Depuis lors, une vingtaine de longues années se sont écoulées une à une. Mon éducation terminée, j’avais obtenu ma patente, et peu à peu j’étais parvenu à compter parmi les vrais pilotes, Ma situation était prospère. La navigation à vapeur allait se développant chaque jour davantage, — et le travail venait au-devant de moi. C’était tout ce qu’il me fallait ; le temps passait doucement, sans secousses, et j’espérais terminer mes jours sur le grand fleuve, la main sur ma roue. Mais, un beau jour, survint la guerre de sécession ; le commerce s’arrêta d’abord, puis, quand la tourmente fut passée, il prit d’autres voies, et préféra les nouveaux chemins de fer au vieux Mississipi. Les steamers disparurent peu à peu, et à peine en trouve-t-on encore quelques-uns aujourd’hui sur cette route jadis si fréquentée. Des remorqueurs, plus économiques et moins brillans, font à peu près tout le gros travail de nos jours. Mon métier se trouvait ainsi annulé entre mes mains ; il fallut chercher d’autres moyens d’existence.

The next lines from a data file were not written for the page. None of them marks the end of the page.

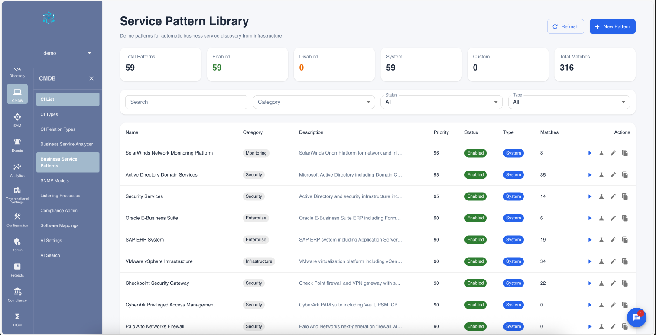Click the System type badge on VMware vSphere Infrastructure

(513, 261)
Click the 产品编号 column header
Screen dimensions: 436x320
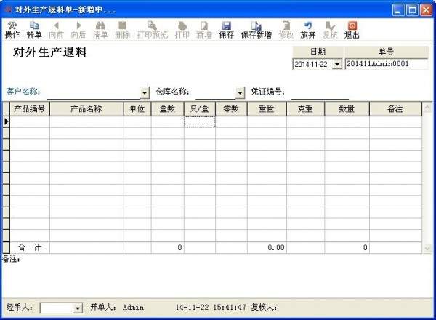pos(30,108)
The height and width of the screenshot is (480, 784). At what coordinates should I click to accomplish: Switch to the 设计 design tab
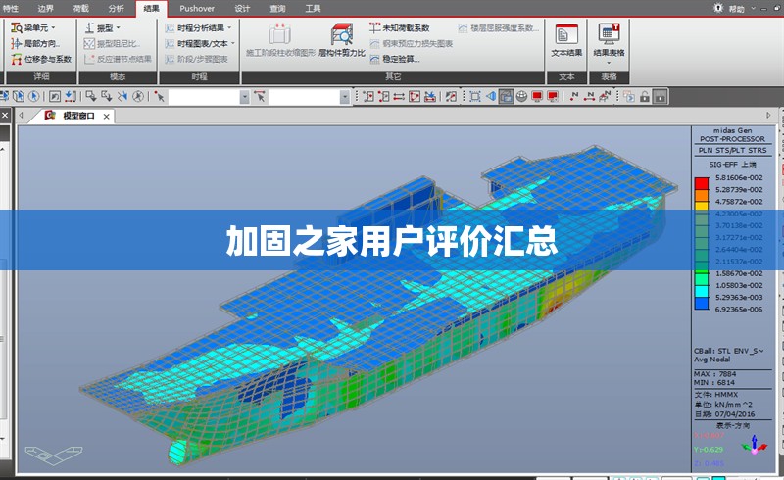(242, 8)
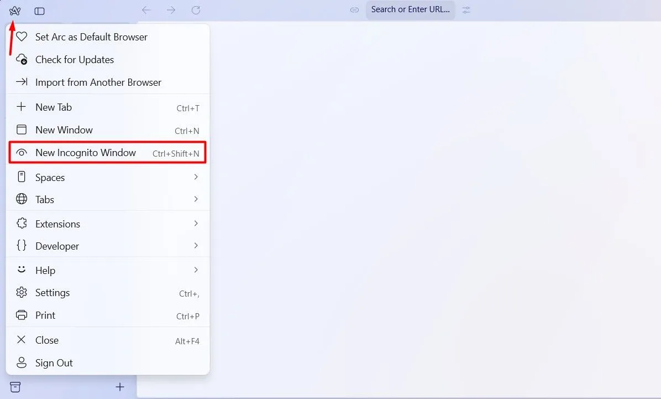Open the archived tabs box icon
661x399 pixels.
(x=15, y=387)
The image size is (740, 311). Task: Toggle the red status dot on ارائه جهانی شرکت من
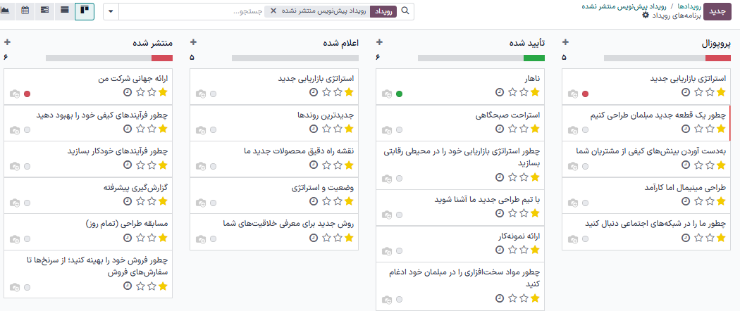(x=27, y=93)
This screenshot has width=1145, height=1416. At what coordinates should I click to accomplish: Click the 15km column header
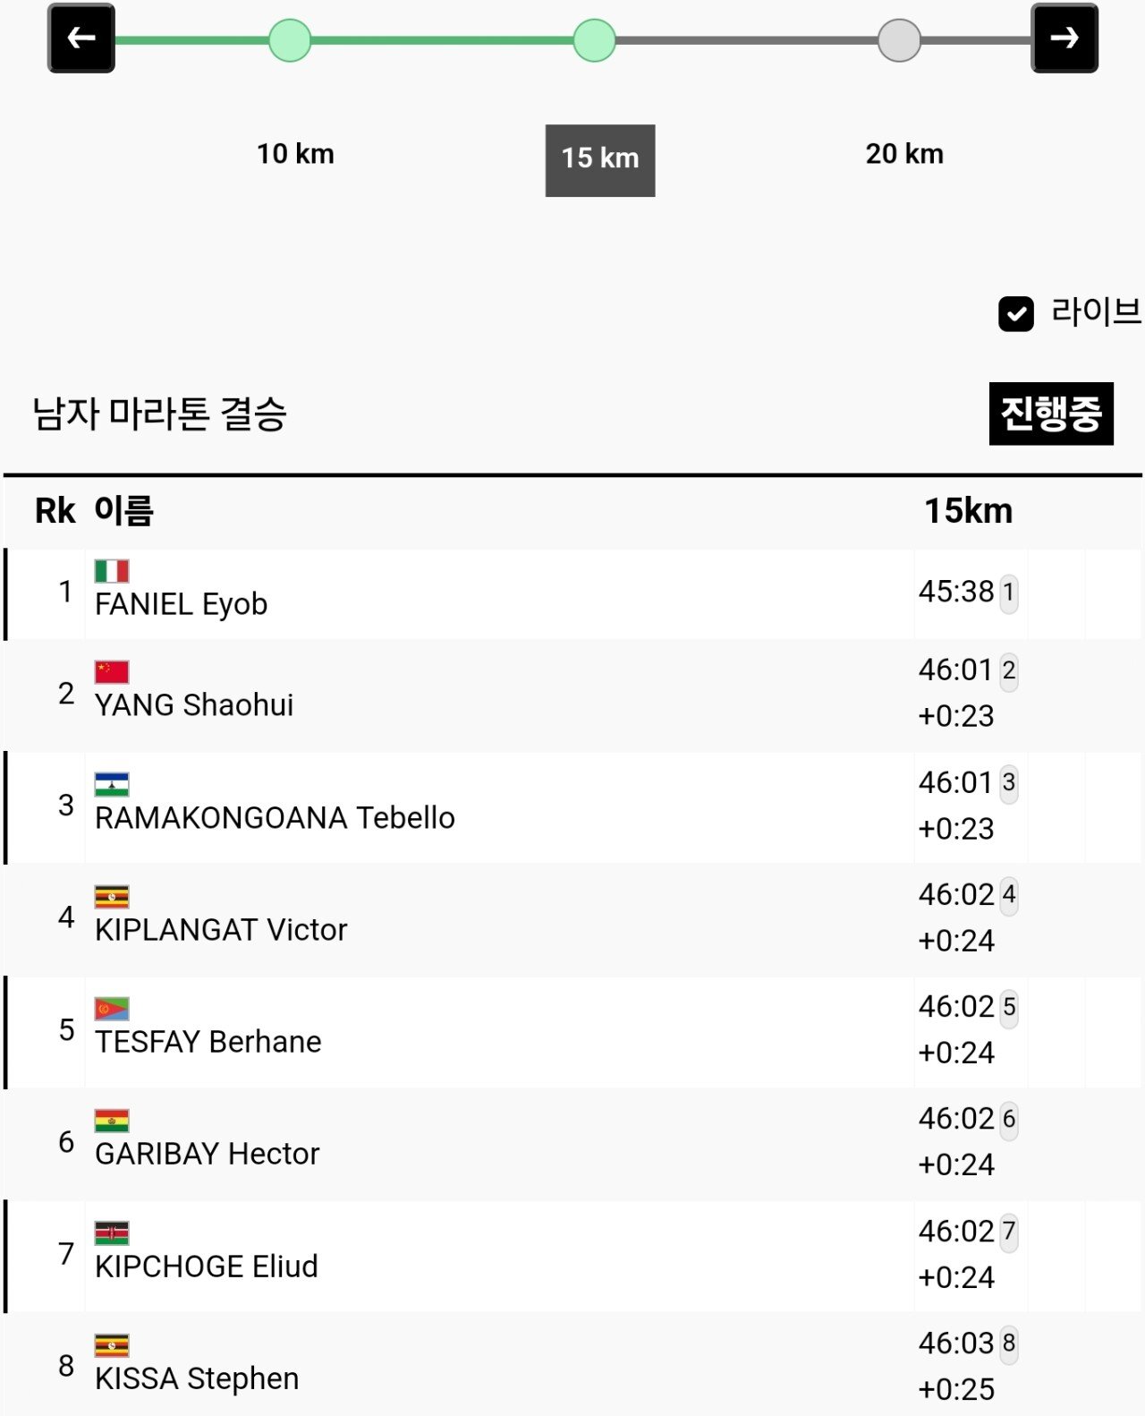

J’accumulai les expériences. D’abord mineur dans les terrains argentifères de Nevada, je fus ensuite reporter de journaux, puis mineur encore, tenté par l’auri sacra fames, en Californie ; puis je revins au journalisme, à San-Francisco, aux îles Sandwich, en Europe, en Orient, à titre de correspondant particulier. Ensuite je me fis conférencier, et en dernier lieu, écrivailleur de minces ouvrages, après avoir définitivement dressé ma tente parmi les inamovibles de la Nouvelle-Angleterre. — Après des fortunes si diverses, la tranquillité (levait me paraître chose un peu fade. Un matin, je me sentis mordu au cœur par le désir de revoir le théâtre de mes premiers exploits, et me voilà en route de nouveau, pour un vrai pèlerinage, cette fois.

Après-un long trajet, nous approchons de la Nouvelle-Orléans.